— Begin —
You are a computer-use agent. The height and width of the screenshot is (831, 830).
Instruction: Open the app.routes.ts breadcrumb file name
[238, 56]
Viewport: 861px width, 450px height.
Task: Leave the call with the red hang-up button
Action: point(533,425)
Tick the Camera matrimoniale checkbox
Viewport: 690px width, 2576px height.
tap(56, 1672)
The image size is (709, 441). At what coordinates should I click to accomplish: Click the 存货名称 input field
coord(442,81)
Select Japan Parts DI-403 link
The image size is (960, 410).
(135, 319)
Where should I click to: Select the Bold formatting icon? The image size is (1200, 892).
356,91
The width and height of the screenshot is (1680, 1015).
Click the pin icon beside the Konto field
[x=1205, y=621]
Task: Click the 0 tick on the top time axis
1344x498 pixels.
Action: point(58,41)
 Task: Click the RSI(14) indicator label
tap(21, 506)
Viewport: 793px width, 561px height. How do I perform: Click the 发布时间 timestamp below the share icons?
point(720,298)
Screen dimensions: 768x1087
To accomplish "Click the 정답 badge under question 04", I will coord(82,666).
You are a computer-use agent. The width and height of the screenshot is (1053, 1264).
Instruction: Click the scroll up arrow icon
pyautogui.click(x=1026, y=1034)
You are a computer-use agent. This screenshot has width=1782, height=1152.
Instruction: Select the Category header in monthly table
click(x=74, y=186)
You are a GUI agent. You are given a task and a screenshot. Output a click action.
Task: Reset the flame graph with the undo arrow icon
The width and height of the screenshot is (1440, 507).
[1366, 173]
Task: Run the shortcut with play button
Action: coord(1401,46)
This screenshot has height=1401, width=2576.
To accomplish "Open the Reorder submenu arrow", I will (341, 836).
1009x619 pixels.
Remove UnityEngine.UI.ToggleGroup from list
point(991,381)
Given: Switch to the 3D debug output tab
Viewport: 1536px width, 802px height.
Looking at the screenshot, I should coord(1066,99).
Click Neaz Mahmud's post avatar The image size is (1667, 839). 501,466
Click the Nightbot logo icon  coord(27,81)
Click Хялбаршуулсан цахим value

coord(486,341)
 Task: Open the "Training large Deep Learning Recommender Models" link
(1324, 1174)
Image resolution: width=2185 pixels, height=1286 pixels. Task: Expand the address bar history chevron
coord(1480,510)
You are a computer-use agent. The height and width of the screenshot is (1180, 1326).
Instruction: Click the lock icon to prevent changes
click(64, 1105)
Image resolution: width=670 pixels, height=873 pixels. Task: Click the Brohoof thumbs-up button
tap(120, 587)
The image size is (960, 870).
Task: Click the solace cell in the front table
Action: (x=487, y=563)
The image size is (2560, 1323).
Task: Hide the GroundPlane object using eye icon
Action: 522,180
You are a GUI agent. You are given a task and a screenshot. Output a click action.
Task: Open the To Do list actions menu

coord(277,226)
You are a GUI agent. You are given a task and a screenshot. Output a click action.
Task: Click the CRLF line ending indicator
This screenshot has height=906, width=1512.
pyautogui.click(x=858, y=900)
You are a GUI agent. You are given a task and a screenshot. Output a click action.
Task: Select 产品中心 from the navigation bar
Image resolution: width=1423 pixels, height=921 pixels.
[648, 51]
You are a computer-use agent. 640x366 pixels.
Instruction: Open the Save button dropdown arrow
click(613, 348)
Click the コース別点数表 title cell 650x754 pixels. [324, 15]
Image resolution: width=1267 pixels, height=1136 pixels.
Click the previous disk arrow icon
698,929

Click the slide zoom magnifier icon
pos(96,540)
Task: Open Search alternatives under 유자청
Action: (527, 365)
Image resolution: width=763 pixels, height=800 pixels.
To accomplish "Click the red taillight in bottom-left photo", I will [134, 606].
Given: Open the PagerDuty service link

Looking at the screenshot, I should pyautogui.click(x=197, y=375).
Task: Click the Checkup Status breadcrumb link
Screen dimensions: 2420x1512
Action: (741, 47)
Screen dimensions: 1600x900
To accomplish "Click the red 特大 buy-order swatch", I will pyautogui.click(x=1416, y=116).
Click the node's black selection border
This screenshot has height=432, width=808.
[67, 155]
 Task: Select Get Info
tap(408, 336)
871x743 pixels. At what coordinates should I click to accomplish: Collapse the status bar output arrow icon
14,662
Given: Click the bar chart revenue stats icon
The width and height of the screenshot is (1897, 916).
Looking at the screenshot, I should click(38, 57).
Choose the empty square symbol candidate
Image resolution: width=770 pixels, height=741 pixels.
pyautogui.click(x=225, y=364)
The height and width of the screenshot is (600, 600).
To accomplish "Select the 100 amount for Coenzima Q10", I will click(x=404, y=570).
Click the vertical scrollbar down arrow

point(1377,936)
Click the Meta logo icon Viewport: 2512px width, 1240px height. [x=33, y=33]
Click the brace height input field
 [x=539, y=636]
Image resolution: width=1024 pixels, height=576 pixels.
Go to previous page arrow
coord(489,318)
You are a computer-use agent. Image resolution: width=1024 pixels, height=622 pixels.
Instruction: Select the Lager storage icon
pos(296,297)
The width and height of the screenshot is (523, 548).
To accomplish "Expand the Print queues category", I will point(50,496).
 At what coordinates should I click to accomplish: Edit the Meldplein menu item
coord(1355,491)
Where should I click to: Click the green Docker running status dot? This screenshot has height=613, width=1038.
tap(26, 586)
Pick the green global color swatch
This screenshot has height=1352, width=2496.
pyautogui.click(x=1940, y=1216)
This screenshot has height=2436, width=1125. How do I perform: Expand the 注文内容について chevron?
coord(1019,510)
— End —
→ Exercise details: Can you turn all of the data above into a Markdown table with a "Row" column for the line number and a "Line" column for the line, leaving out any blank lines?

→ Full solution:
| Row | Line |
|---|---|
| 1 | You are a computer-use agent. The height and width of the screenshot is (831, 830). |
| 2 | Instruction: Open the app.routes.ts breadcrumb file name |
| 3 | [238, 56] |
| 4 | Viewport: 861px width, 450px height. |
| 5 | Task: Leave the call with the red hang-up button |
| 6 | Action: point(533,425) |
| 7 | Tick the Camera matrimoniale checkbox |
| 8 | Viewport: 690px width, 2576px height. |
| 9 | tap(56, 1672) |
| 10 | The image size is (709, 441). At what coordinates should I click to accomplish: Click the 存货名称 input field |
| 11 | coord(442,81) |
| 12 | Select Japan Parts DI-403 link |
| 13 | The image size is (960, 410). |
| 14 | (135, 319) |
| 15 | Where should I click to: Select the Bold formatting icon? The image size is (1200, 892). |
| 16 | 356,91 |
| 17 | The width and height of the screenshot is (1680, 1015). |
| 18 | Click the pin icon beside the Konto field |
| 19 | [x=1205, y=621] |
| 20 | Task: Click the 0 tick on the top time axis |
| 21 | 1344x498 pixels. |
| 22 | Action: point(58,41) |
| 23 |  Task: Click the RSI(14) indicator label |
| 24 | tap(21, 506) |
| 25 | Viewport: 793px width, 561px height. How do I perform: Click the 发布时间 timestamp below the share icons? |
| 26 | point(720,298) |
| 27 | Screen dimensions: 768x1087 |
| 28 | To accomplish "Click the 정답 badge under question 04", I will coord(82,666). |
| 29 | You are a computer-use agent. The width and height of the screenshot is (1053, 1264). |
| 30 | Instruction: Click the scroll up arrow icon |
| 31 | pyautogui.click(x=1026, y=1034) |
| 32 | You are a computer-use agent. This screenshot has width=1782, height=1152. |
| 33 | Instruction: Select the Category header in monthly table |
| 34 | click(x=74, y=186) |
| 35 | You are a GUI agent. You are given a task and a screenshot. Output a click action. |
| 36 | Task: Reset the flame graph with the undo arrow icon |
| 37 | The width and height of the screenshot is (1440, 507). |
| 38 | [1366, 173] |
| 39 | Task: Run the shortcut with play button |
| 40 | Action: coord(1401,46) |
| 41 | This screenshot has height=1401, width=2576. |
| 42 | To accomplish "Open the Reorder submenu arrow", I will (341, 836). |
| 43 | 1009x619 pixels. |
| 44 | Remove UnityEngine.UI.ToggleGroup from list |
| 45 | point(991,381) |
| 46 | Given: Switch to the 3D debug output tab |
| 47 | Viewport: 1536px width, 802px height. |
| 48 | Looking at the screenshot, I should coord(1066,99). |
| 49 | Click Neaz Mahmud's post avatar The image size is (1667, 839). 501,466 |
| 50 | Click the Nightbot logo icon  coord(27,81) |
| 51 | Click Хялбаршуулсан цахим value |
| 52 | coord(486,341) |
| 53 |  Task: Open the "Training large Deep Learning Recommender Models" link |
| 54 | (1324, 1174) |
| 55 | Image resolution: width=2185 pixels, height=1286 pixels. Task: Expand the address bar history chevron |
| 56 | coord(1480,510) |
| 57 | You are a computer-use agent. The height and width of the screenshot is (1180, 1326). |
| 58 | Instruction: Click the lock icon to prevent changes |
| 59 | click(64, 1105) |
| 60 | Image resolution: width=670 pixels, height=873 pixels. Task: Click the Brohoof thumbs-up button |
| 61 | tap(120, 587) |
| 62 | The image size is (960, 870). |
| 63 | Task: Click the solace cell in the front table |
| 64 | Action: (x=487, y=563) |
| 65 | The image size is (2560, 1323). |
| 66 | Task: Hide the GroundPlane object using eye icon |
| 67 | Action: 522,180 |
| 68 | You are a GUI agent. You are given a task and a screenshot. Output a click action. |
| 69 | Task: Open the To Do list actions menu |
| 70 | coord(277,226) |
| 71 | You are a GUI agent. You are given a task and a screenshot. Output a click action. |
| 72 | Task: Click the CRLF line ending indicator |
| 73 | This screenshot has height=906, width=1512. |
| 74 | pyautogui.click(x=858, y=900) |
| 75 | You are a GUI agent. You are given a task and a screenshot. Output a click action. |
| 76 | Task: Select 产品中心 from the navigation bar |
| 77 | Image resolution: width=1423 pixels, height=921 pixels. |
| 78 | [648, 51] |
| 79 | You are a computer-use agent. 640x366 pixels. |
| 80 | Instruction: Open the Save button dropdown arrow |
| 81 | click(613, 348) |
| 82 | Click the コース別点数表 title cell 650x754 pixels. [324, 15] |
| 83 | Image resolution: width=1267 pixels, height=1136 pixels. |
| 84 | Click the previous disk arrow icon |
| 85 | 698,929 |
| 86 | Click the slide zoom magnifier icon |
| 87 | pos(96,540) |
| 88 | Task: Open Search alternatives under 유자청 |
| 89 | Action: (527, 365) |
| 90 | Image resolution: width=763 pixels, height=800 pixels. |
| 91 | To accomplish "Click the red taillight in bottom-left photo", I will [134, 606]. |
| 92 | Given: Open the PagerDuty service link |
| 93 | Looking at the screenshot, I should pyautogui.click(x=197, y=375). |
| 94 | Task: Click the Checkup Status breadcrumb link |
| 95 | Screen dimensions: 2420x1512 |
| 96 | Action: (741, 47) |
| 97 | Screen dimensions: 1600x900 |
| 98 | To accomplish "Click the red 特大 buy-order swatch", I will pyautogui.click(x=1416, y=116). |
| 99 | Click the node's black selection border |
| 100 | This screenshot has height=432, width=808. |
| 101 | [67, 155] |
| 102 |  Task: Select Get Info |
| 103 | tap(408, 336) |
| 104 | 871x743 pixels. At what coordinates should I click to accomplish: Collapse the status bar output arrow icon |
| 105 | 14,662 |
| 106 | Given: Click the bar chart revenue stats icon |
| 107 | The width and height of the screenshot is (1897, 916). |
| 108 | Looking at the screenshot, I should click(38, 57). |
| 109 | Choose the empty square symbol candidate |
| 110 | Image resolution: width=770 pixels, height=741 pixels. |
| 111 | pyautogui.click(x=225, y=364) |
| 112 | The height and width of the screenshot is (600, 600). |
| 113 | To accomplish "Select the 100 amount for Coenzima Q10", I will click(x=404, y=570). |
| 114 | Click the vertical scrollbar down arrow |
| 115 | point(1377,936) |
| 116 | Click the Meta logo icon Viewport: 2512px width, 1240px height. [x=33, y=33] |
| 117 | Click the brace height input field |
| 118 |  [x=539, y=636] |
| 119 | Image resolution: width=1024 pixels, height=576 pixels. |
| 120 | Go to previous page arrow |
| 121 | coord(489,318) |
| 122 | You are a computer-use agent. Image resolution: width=1024 pixels, height=622 pixels. |
| 123 | Instruction: Select the Lager storage icon |
| 124 | pos(296,297) |
| 125 | The width and height of the screenshot is (523, 548). |
| 126 | To accomplish "Expand the Print queues category", I will point(50,496). |
| 127 |  At what coordinates should I click to accomplish: Edit the Meldplein menu item |
| 128 | coord(1355,491) |
| 129 | Where should I click to: Click the green Docker running status dot? This screenshot has height=613, width=1038. |
| 130 | tap(26, 586) |
| 131 | Pick the green global color swatch |
| 132 | This screenshot has height=1352, width=2496. |
| 133 | pyautogui.click(x=1940, y=1216) |
| 134 | This screenshot has height=2436, width=1125. How do I perform: Expand the 注文内容について chevron? |
| 135 | coord(1019,510) |